ADP puts wind in the trading sails… has a surprising jobs report spoiled the Fed’s next rate cut?
Time to buy small caps? Greg Guenthner on the “unfairly punished” penny stocks of 2007
Our Maniac Trader is going crazy for cotton… details on the next agriculture bull market
Moody’s gloomy prediction: House prices to fall as much as 35% by 2009
Real estate brokers lash out at The 5… our favorites, below
Plus… photographic proof of the pimps’ and hos’ pick for the 2008 election
The U.S. economy added 189,000 jobs in November, claims yesterday’s ADP National Employment Report.
The report blew projections out of the water, more than tripling the 50,000 jobs expected. And while they were at it, ADP revised October’s report — from 13,000 to 119,000 jobs added, a mere 916% adjustment.
If the Bureau of Labor Statistics adds its 2007 monthly average of 19,000 government jobs this Friday, you can expect job growth somewhere near 200,000 jobs for November. And… if you’re crazy enough to believe all that… than the probability of a rate cut by the Fed next week is significantly diminished.
But if you’re a betting man, you might think otherwise. Futures on the Chicago Board of Exchange are now giving 100% odds that the Fed will cut rates on Tuesday.
Ugh… while we said we thought the rate cut was “in the bag”… anytime investors start mentioning things like “absolute certainty” we can’t help but cringe. The same futures pit is currently giving 34% odds on a 50-point cut and nearly 100% odds that the fed funds rate will be 3.5% or lower by July 2008.
All of which might help to explain the market rally yesterday. The Dow and S&P 500 rose 1.5%, while the Nasdaq shot up 1.8%. Even the Russell 2000, which has had a difficult year and an even worse November, rose 1.8%.
“The past few weeks have tested investors’ resolve,” writes our small-cap sleuth Greg Guenthner, “especially those invested in smaller stocks. November is over. The month turned out to be one of the worst the Nasdaq and Russell 2000 have seen since December 2002. Many stocks are testing 52-week lows.
“Naturally, some of these companies are being unfairly punished. That’s where we’re looking for the majority of our penny stock opportunities right now.” Check out this chart:
“From its lowest point in early 2003,” says Gunner, “the Russell rose 60% in a little less than 10 months. We’re not saying 2008 will provide the same results. But it is clear that when small-caps bounce back, they do it in a big way. The S&P 500 only squeaked out a little more than 30% over that same time frame.” Gunner has already chosen his winners for the rally — you can follow along here.

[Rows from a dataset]
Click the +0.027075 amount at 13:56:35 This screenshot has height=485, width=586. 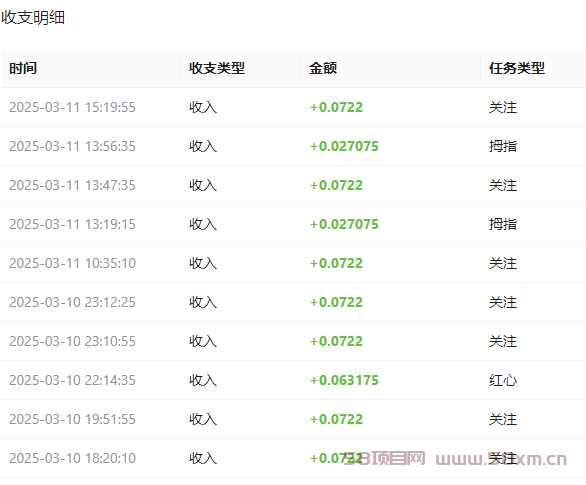[344, 146]
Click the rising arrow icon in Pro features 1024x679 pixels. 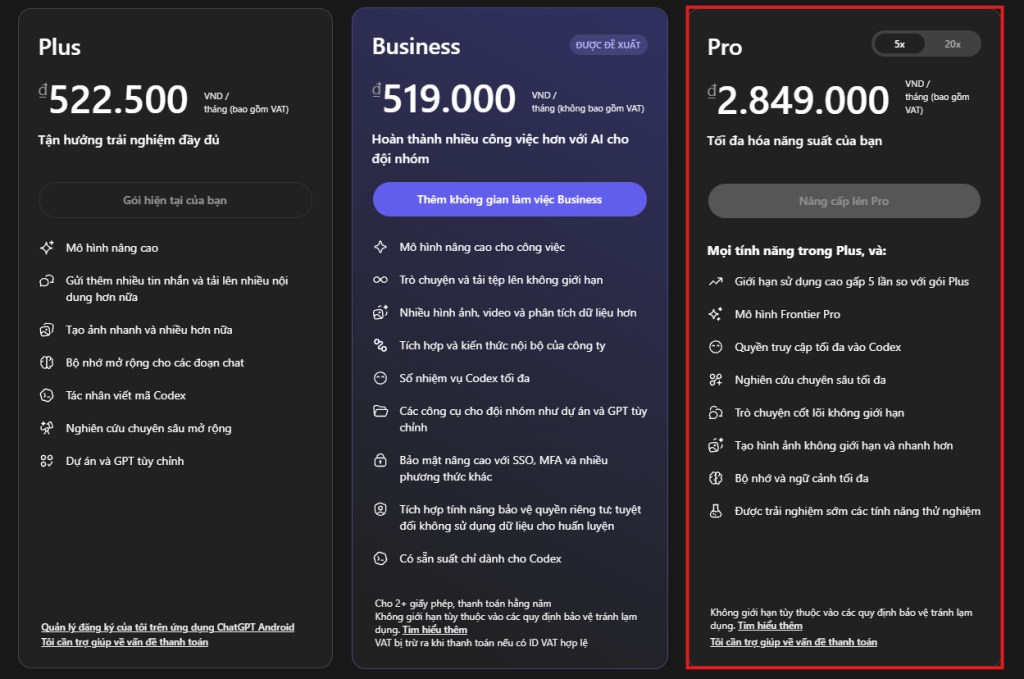point(715,282)
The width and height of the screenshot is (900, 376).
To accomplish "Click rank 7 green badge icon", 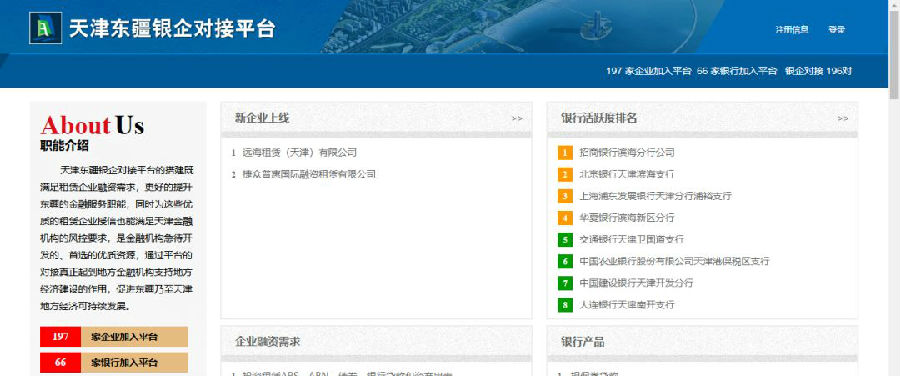I will [565, 283].
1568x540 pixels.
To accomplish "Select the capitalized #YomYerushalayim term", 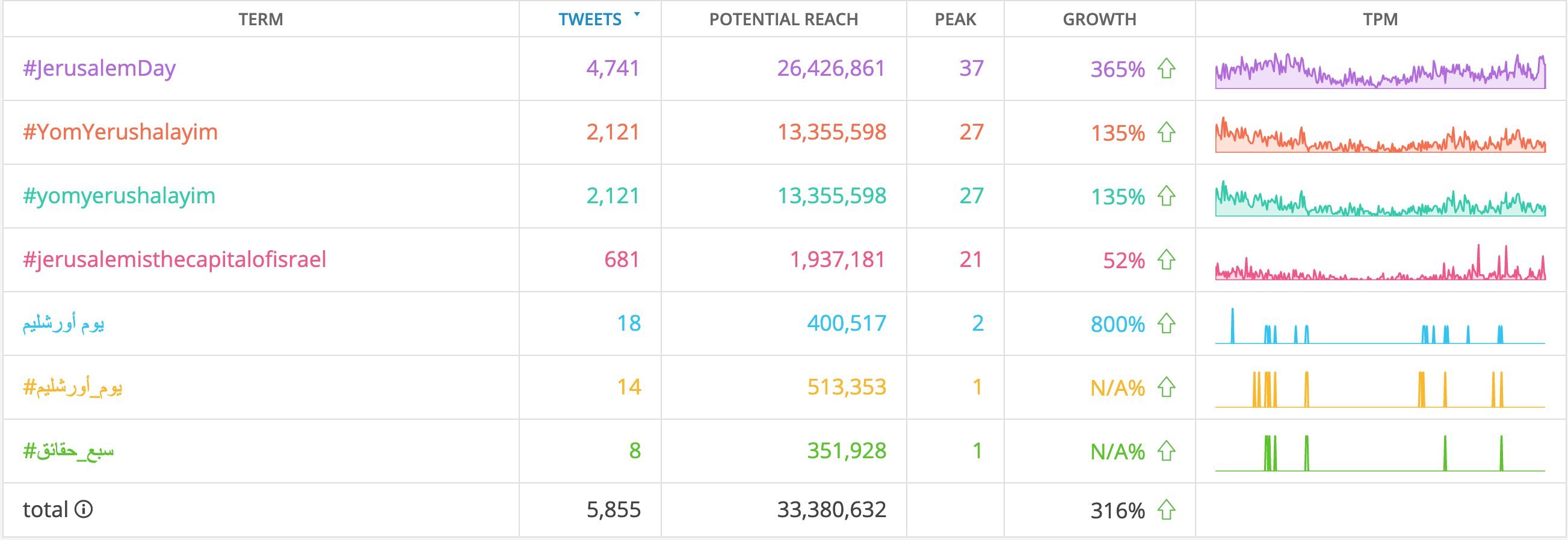I will (120, 132).
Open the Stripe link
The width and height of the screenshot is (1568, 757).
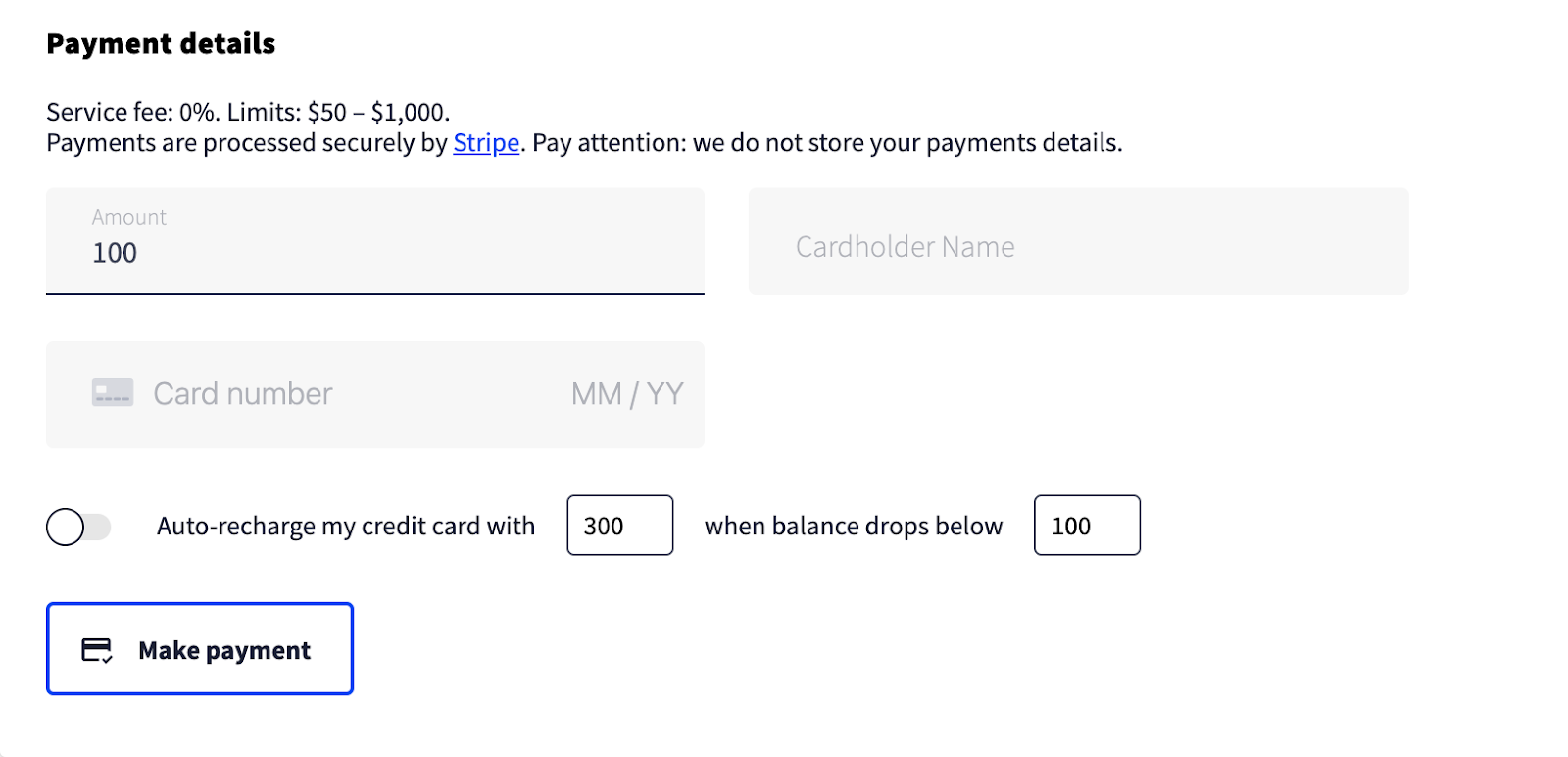[x=486, y=143]
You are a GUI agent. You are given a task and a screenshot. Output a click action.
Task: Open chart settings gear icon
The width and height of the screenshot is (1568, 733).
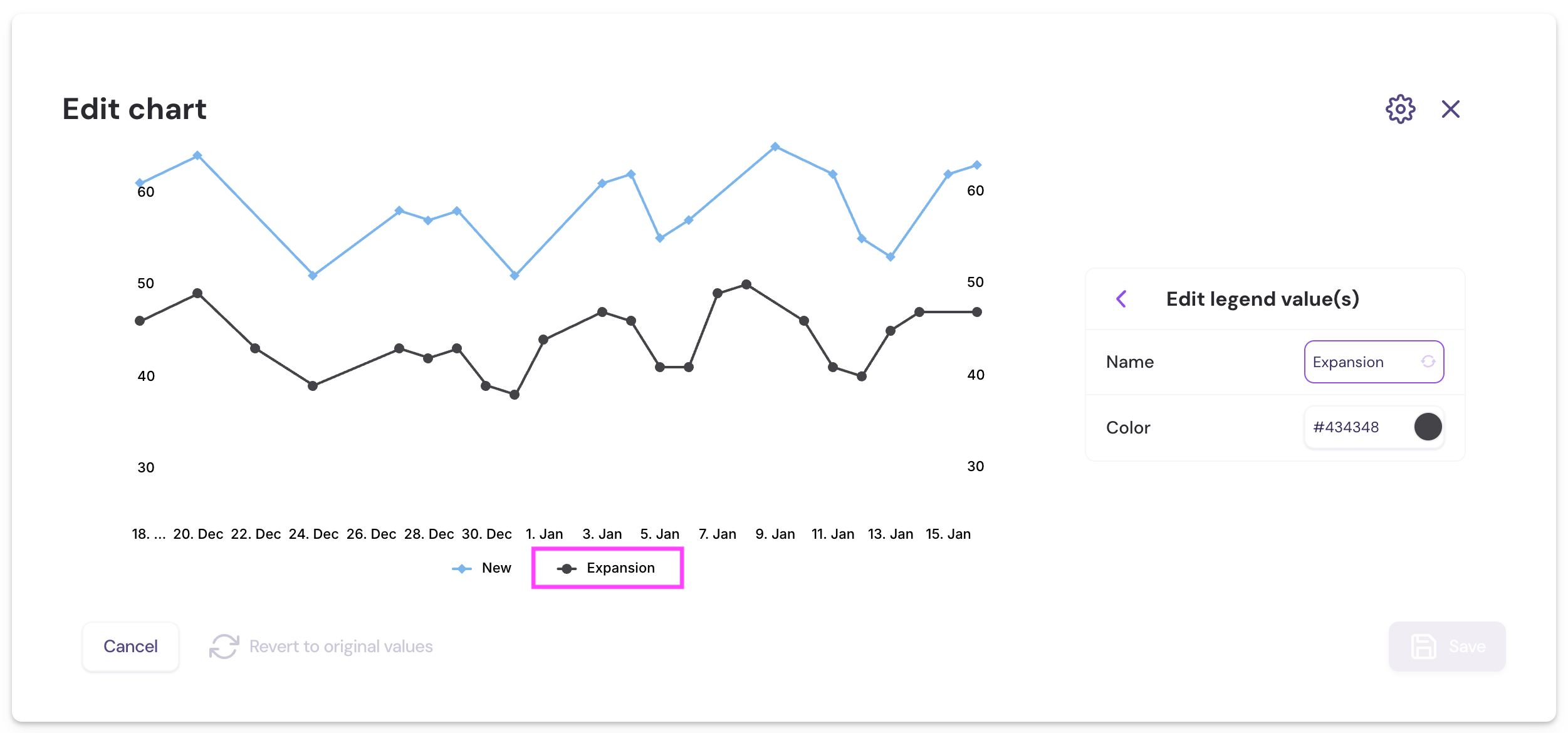tap(1400, 110)
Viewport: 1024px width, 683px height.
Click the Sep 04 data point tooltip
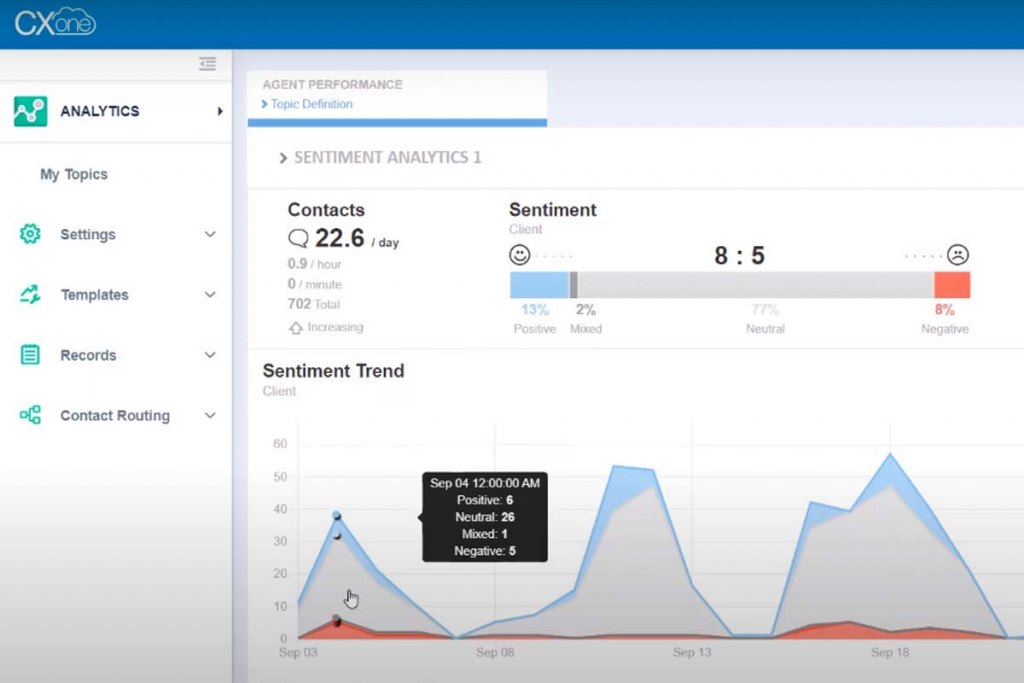485,517
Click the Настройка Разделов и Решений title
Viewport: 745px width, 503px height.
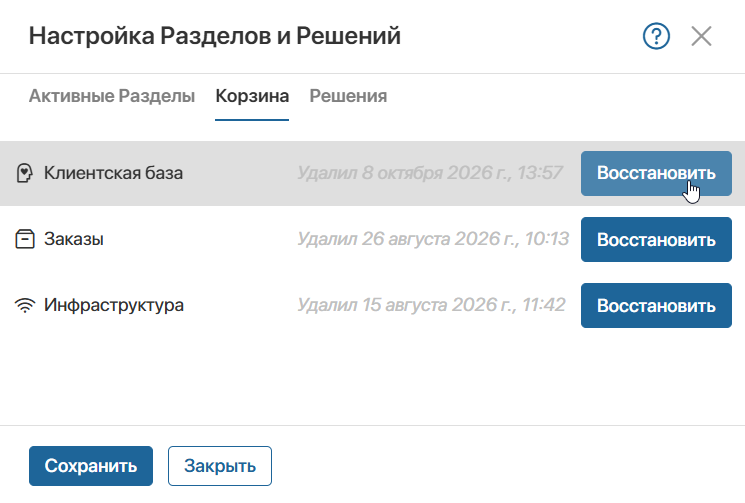[215, 36]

TASKS TO COMPLETE>
• 1. Repeat the passage of the market newsletter between "The report blew" and "rates on Tuesday.", inclusive.
• 2. Render the rows as a numbered list, from the line holding "Viewport: 1024px width, 683px height." through the last row, inclusive. Skip blank lines and leave out the pictures.

RESPONSES BY TASK>
• 1.
The report blew projections out of the water, more than tripling the 50,000 jobs expected. And while they were at it, ADP revised October’s report — from 13,000 to 119,000 jobs added, a mere 916% adjustment.
If the Bureau of Labor Statistics adds its 2007 monthly average of 19,000 government jobs this Friday, you can expect job growth somewhere near 200,000 jobs for November. And… if you’re crazy enough to believe all that… than the probability of a rate cut by the Fed next week is significantly diminished.
But if you’re a betting man, you might think otherwise. Futures on the Chicago Board of Exchange are now giving 100% odds that the Fed will cut rates on Tuesday.

• 2.
1. Viewport: 1024px width, 683px height.
2. Click the Sep 04 data point tooltip
3. 485,517
4. Click the Настройка Разделов и Решений title
5. Viewport: 745px width, 503px height.
6. [215, 36]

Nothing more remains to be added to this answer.